• 4 Stroke Husqvarna Motorcycles Made In Italy - About 1989 to 2014
    TE = 4st Enduro & TC = 4st Cross

  • Hi everyone,

    As you all know, Coffee (Dean) passed away a couple of years ago. I am Dean's ex-wife's husband and happen to have spent my career in tech. Over the years, I occasionally helped Dean with various tech issues.

    When he passed, I worked with his kids to gather the necessary credentials to keep this site running. Since then (and for however long they worked with Coffee), Woodschick and Dirtdame have been maintaining the site and covering the costs. Without their hard work and financial support, CafeHusky would have been lost.

    Over the past couple of weeks, I’ve been working to migrate the site to a free cloud compute instance so that Woodschick and Dirtdame no longer have to fund it. At the same time, I’ve updated the site to a current version of XenForo (the discussion software it runs on). The previous version was outdated and no longer supported.

    Unfortunately, the new software version doesn’t support importing the old site’s styles, so for now, you’ll see the XenForo default style. This may change over time.

    Coffee didn’t document the work he did on the site, so I’ve been digging through the old setup to understand how everything was running. There may still be things I’ve missed. One known issue is that email functionality is not yet working on the new site, but I hope to resolve this over time.

    Thanks for your patience and support!

"Ohms" terminology in the Husky manual help

Force10

Husqvarna
AA Class
Apologies for my complete rookie question...but I've never dealt much with electrical issues.

I have an 05 TC 250 with no spark and I'm debating picking up a multimeter and checking some things myself.
When the manual states "resistance between BLACK-RED and RED-WHITE cables: 12,7 +/- 15%" Does this mean
I'm looking for 12,700 ohms +/- 15%? Here in the states we use commas to separate thousands. but the lack of zeros after the seven has me not sure.

Is that what I'm looking for?

Thanks!
 
I would agree. Several European countries use commas and decimal points in the opposite way to how I use them. (being british). Resistances that are in thousands or millions (or thousandths and millionths) of ohms are usually written with the appropriate symbol (eg u(mu), m, k, M) l to indicate the correct value.

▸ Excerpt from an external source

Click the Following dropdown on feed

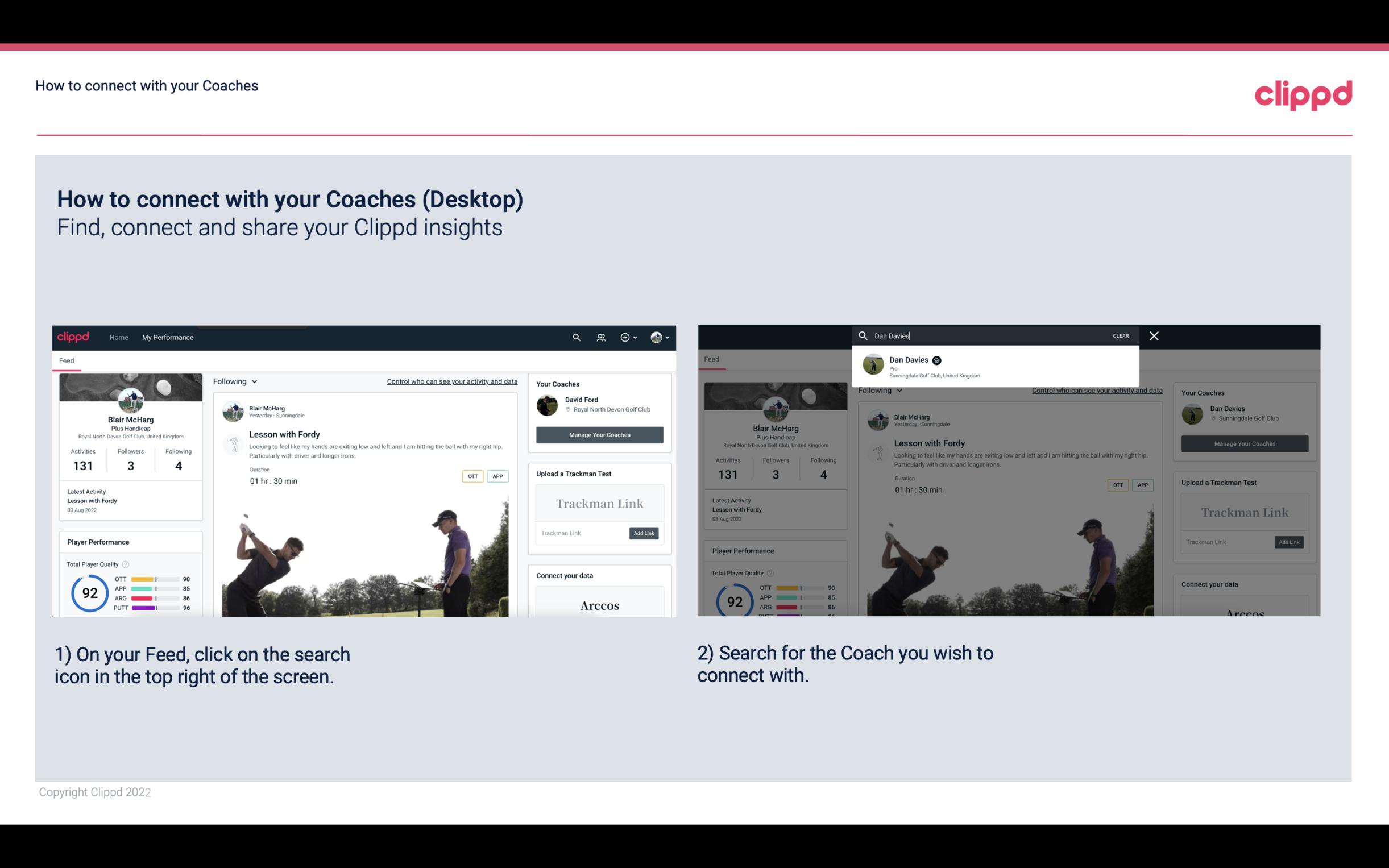(237, 381)
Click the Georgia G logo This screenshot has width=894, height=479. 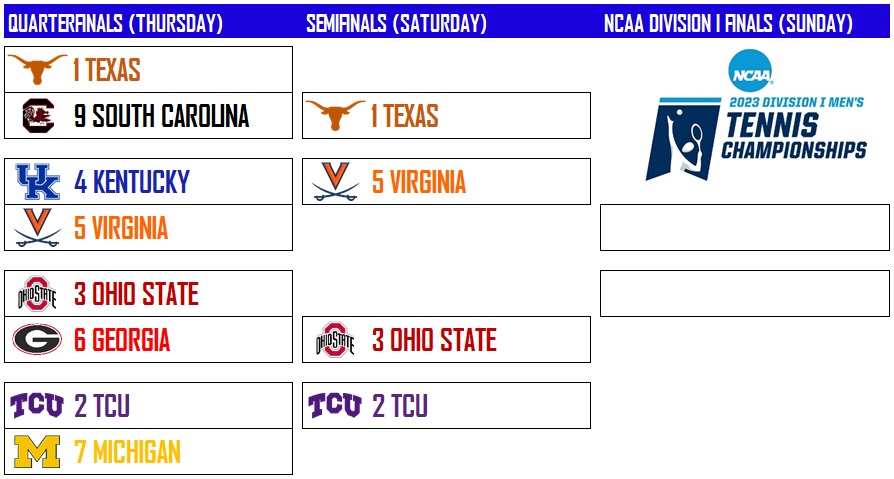point(38,340)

So 12.7m would be 12.7 milli-ohms or 0.0127 ohms 12.7k would be 12700 ohms.

So 12,7 ohms written in the manual most likely means 12-point-7 ohms.
 
Makes sense Padowan...thanks. I guess if I get a multimeter that has auto ranging that will help as well, so I don't have to guess what to set the selector dial to.
 
Italians 12,7 is US 12.7 Ohms +/- 15% which happens to be a fairly loose tolerance from what we usually see in our aerospace world.